On July 30, 2020 (Thu.), we invited Professor Masao Ichikawa of the Faculty of Medicine of the University of Tsukuba to deliver the 11th lecture in the series: “The Project for Protecting Mongolian Children from Burn Accidents by Improving Their Living Conditions”. Although this academic year’s lectures are conducted via Zoom due to the spread of coronavirus disease, around 50 people attended Prof. Ichikawa’s lecture: among them not only students, faculty, and staff, but also members of the general public.

Prof. Ichikawa, who has been interested in the problems of development since his teenage years and now assesses the effectiveness of policies for safe and healthy living, presented his view on the problem of severe child burn accidents in Mongolia and introduced a project aimed to prevent them.

In recent years, child death rates from burn injuries in Mongolia have soared, and are now among the highest globally. Nevertheless, both the reasons for this and the possible countermeasures had remained unknown. Prof. Ichikawa explained how, under such conditions, he engaged in the task of preventing severe burn accidents by carrying out baseline surveys, cause analysis, policy planning, and prototype design and production.
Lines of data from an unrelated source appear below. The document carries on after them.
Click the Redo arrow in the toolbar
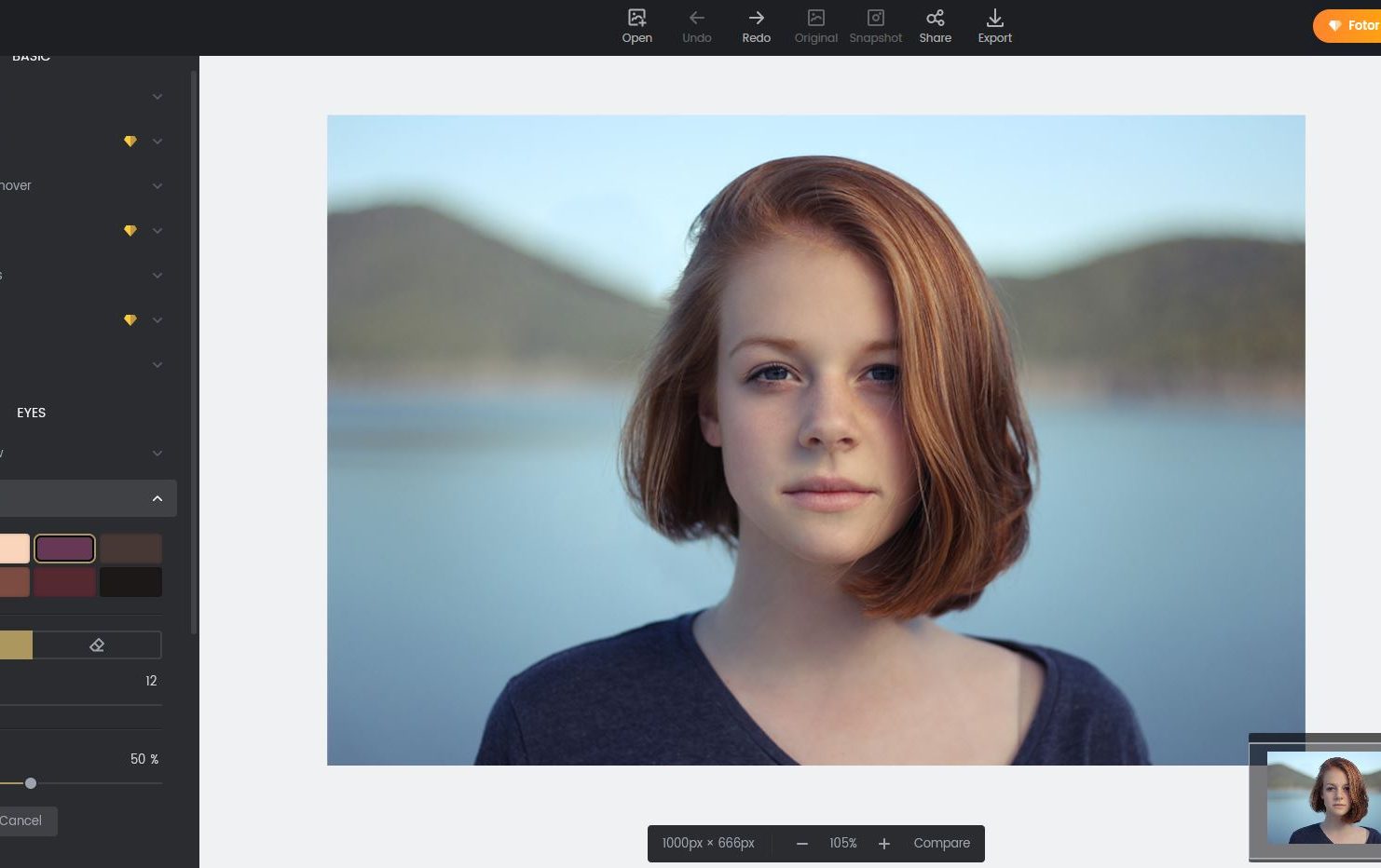The width and height of the screenshot is (1381, 868). click(756, 26)
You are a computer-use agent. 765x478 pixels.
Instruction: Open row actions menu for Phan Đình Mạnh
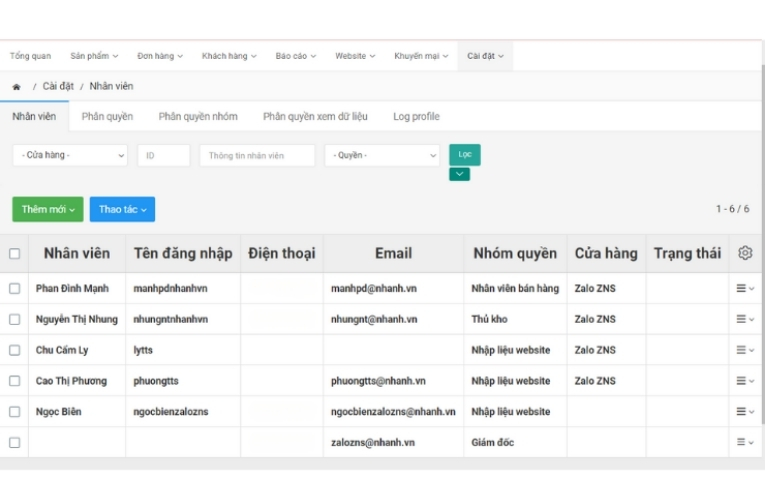[745, 289]
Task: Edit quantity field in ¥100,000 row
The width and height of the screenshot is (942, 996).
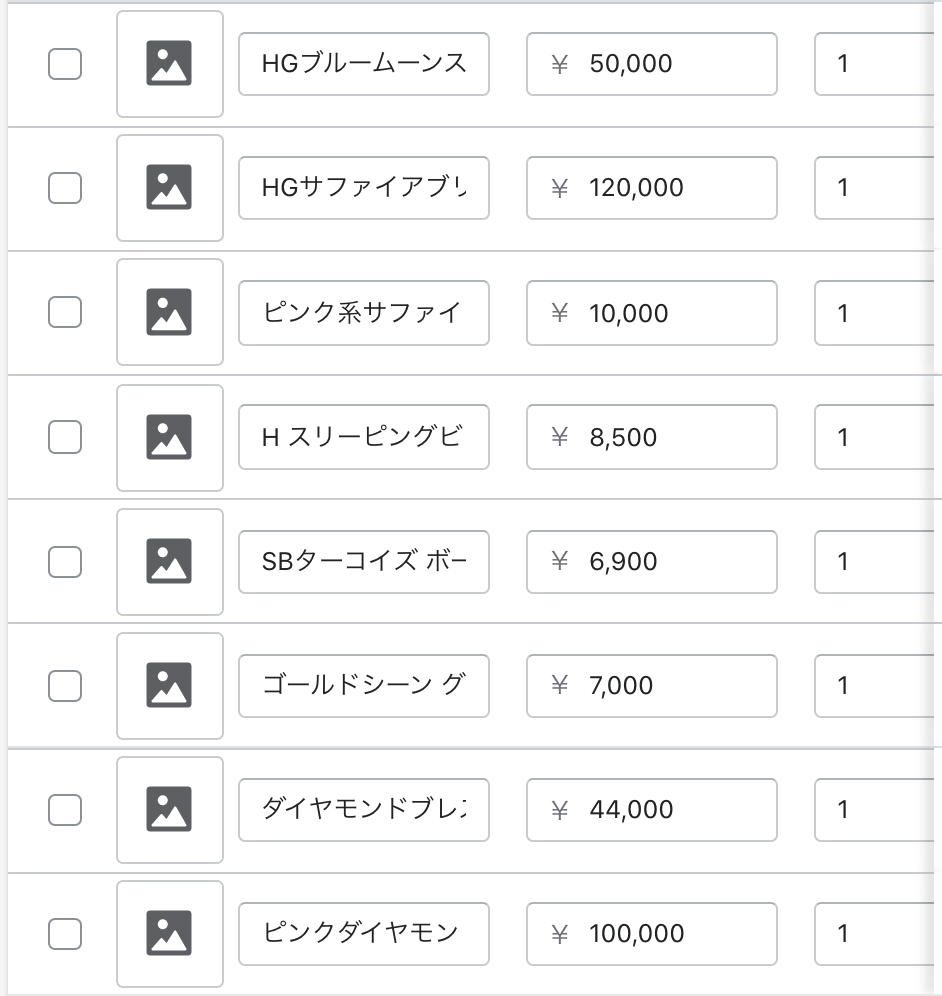Action: tap(875, 933)
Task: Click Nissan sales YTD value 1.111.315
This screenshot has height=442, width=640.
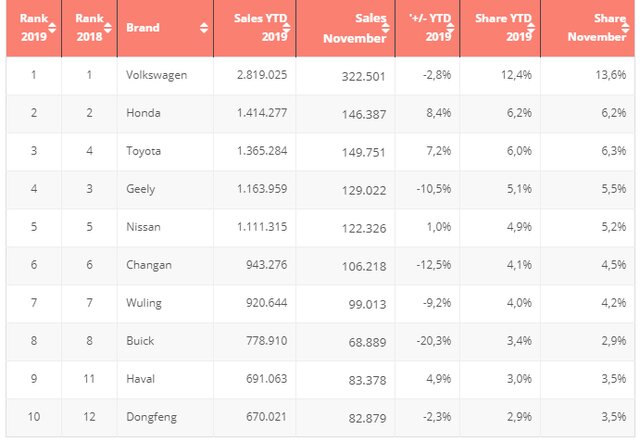Action: point(262,227)
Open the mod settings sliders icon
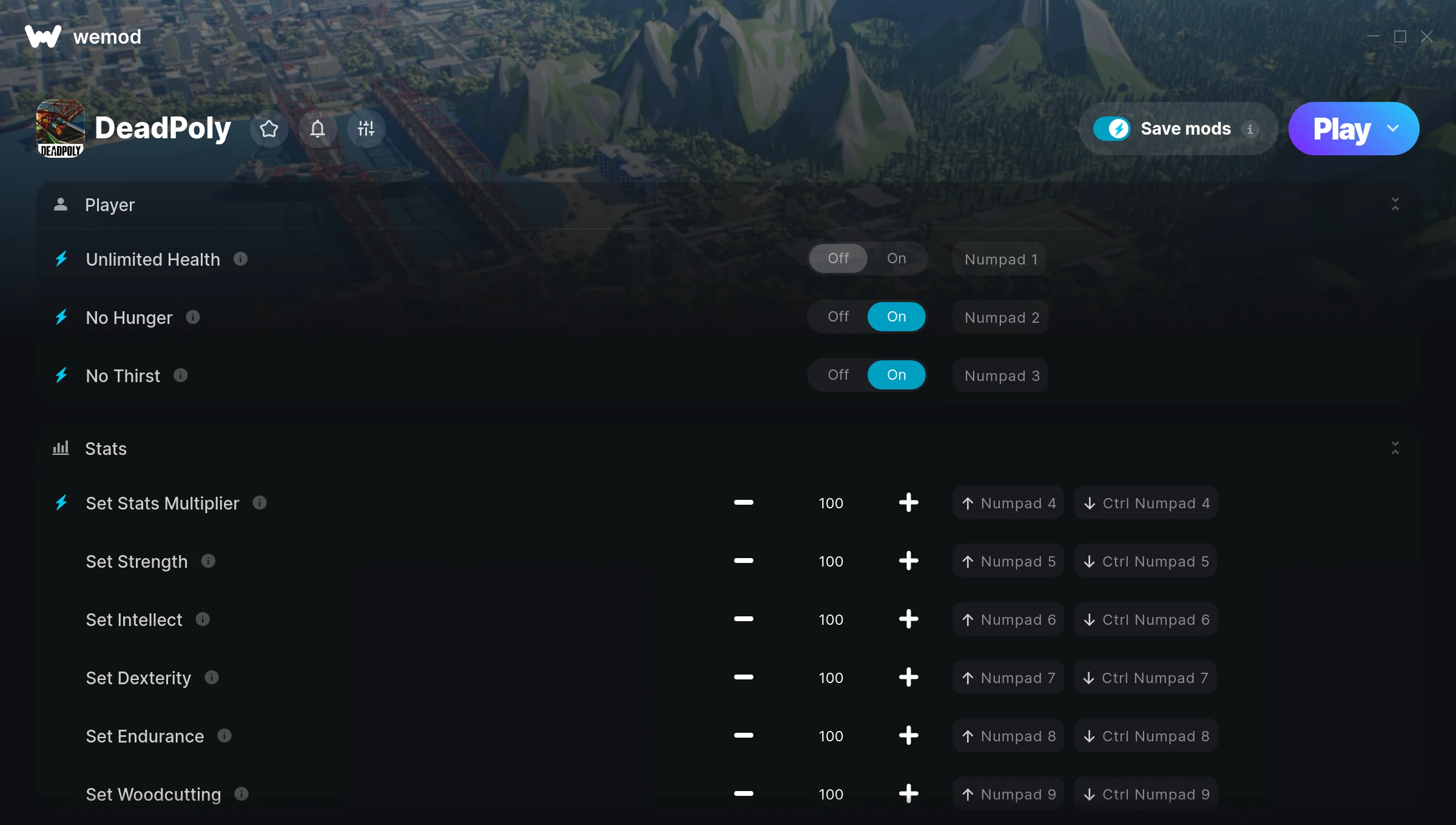Viewport: 1456px width, 825px height. 366,129
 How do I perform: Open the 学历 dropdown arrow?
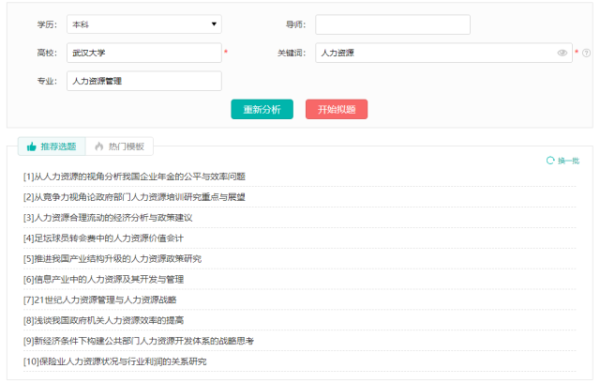214,24
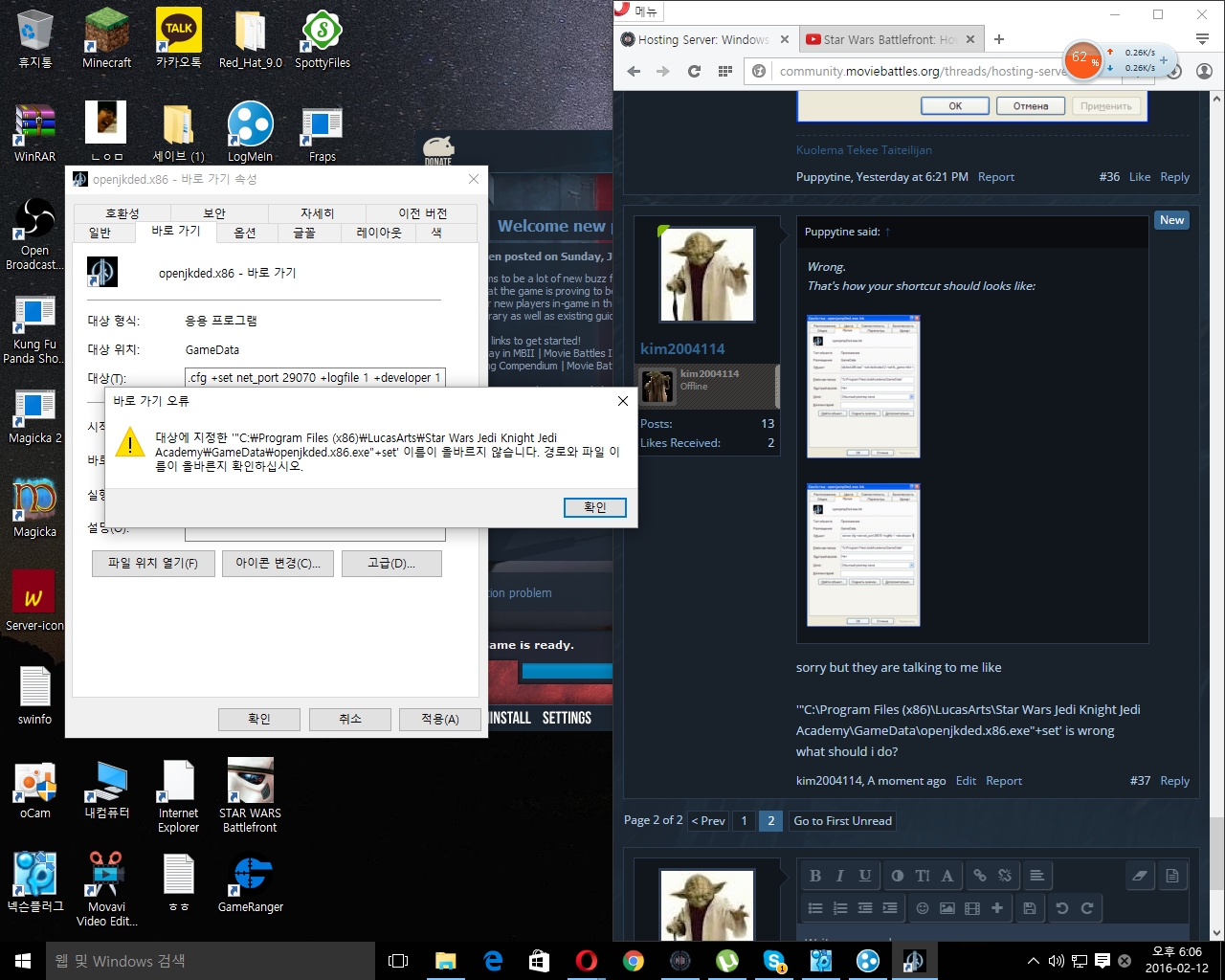Click the Edit link on post #37
This screenshot has height=980, width=1225.
966,781
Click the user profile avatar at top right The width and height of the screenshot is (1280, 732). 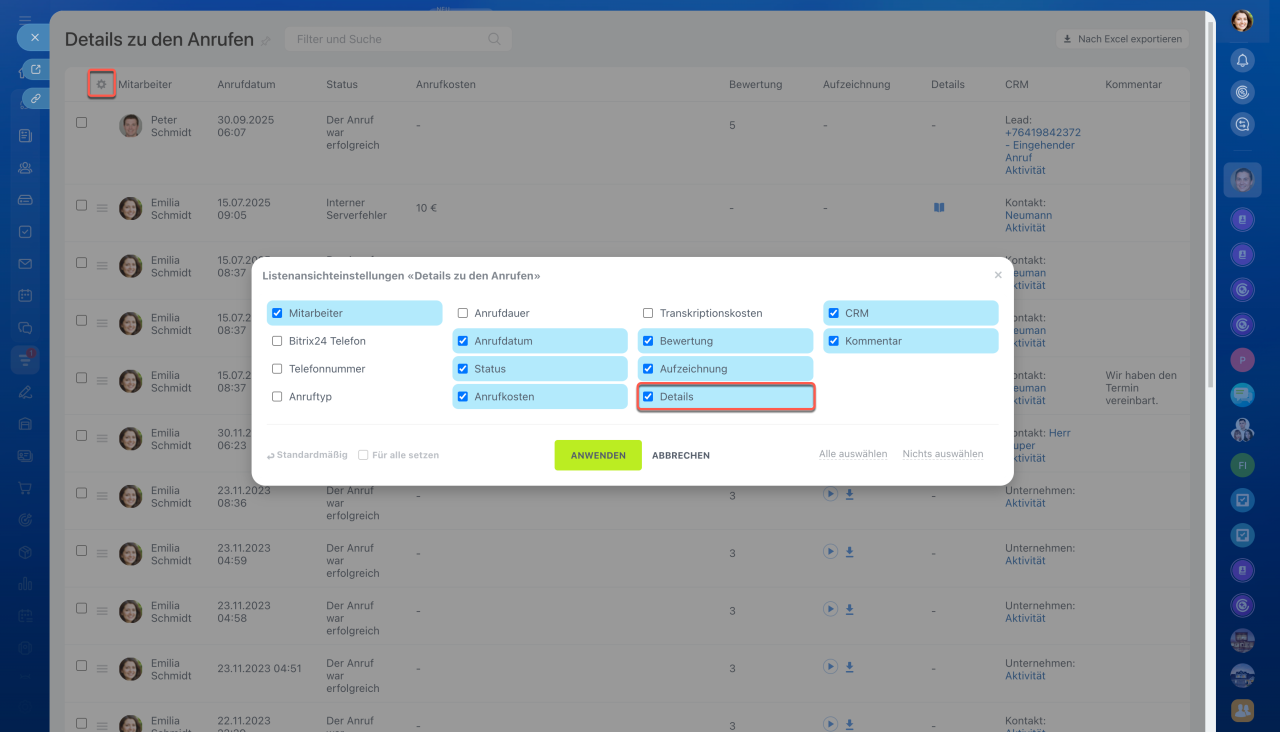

He also described the problems he encountered in the process.

The conducted surveys made it clear that severe burn accidents were due to the recent spread of electric cooking appliances, and the possible solution lay in producing and distributing such furniture that would make the cooking appliances inaccessible to children. Prof. Ichikawa made a compelling case for this solution as one that could reduce the number of accidents. On the other hand, his lecture made the audience think of the difficulties in implementing development projects by mentioning such problems as procuring the funding necessary for the furniture distribution and securing its sustainability. At the Q&A session after the lecture, many audience members offered their own ideas and advice with the hope of helping resolve those problems.

This lecture was broadcast on Manaba from August 19 to August 31.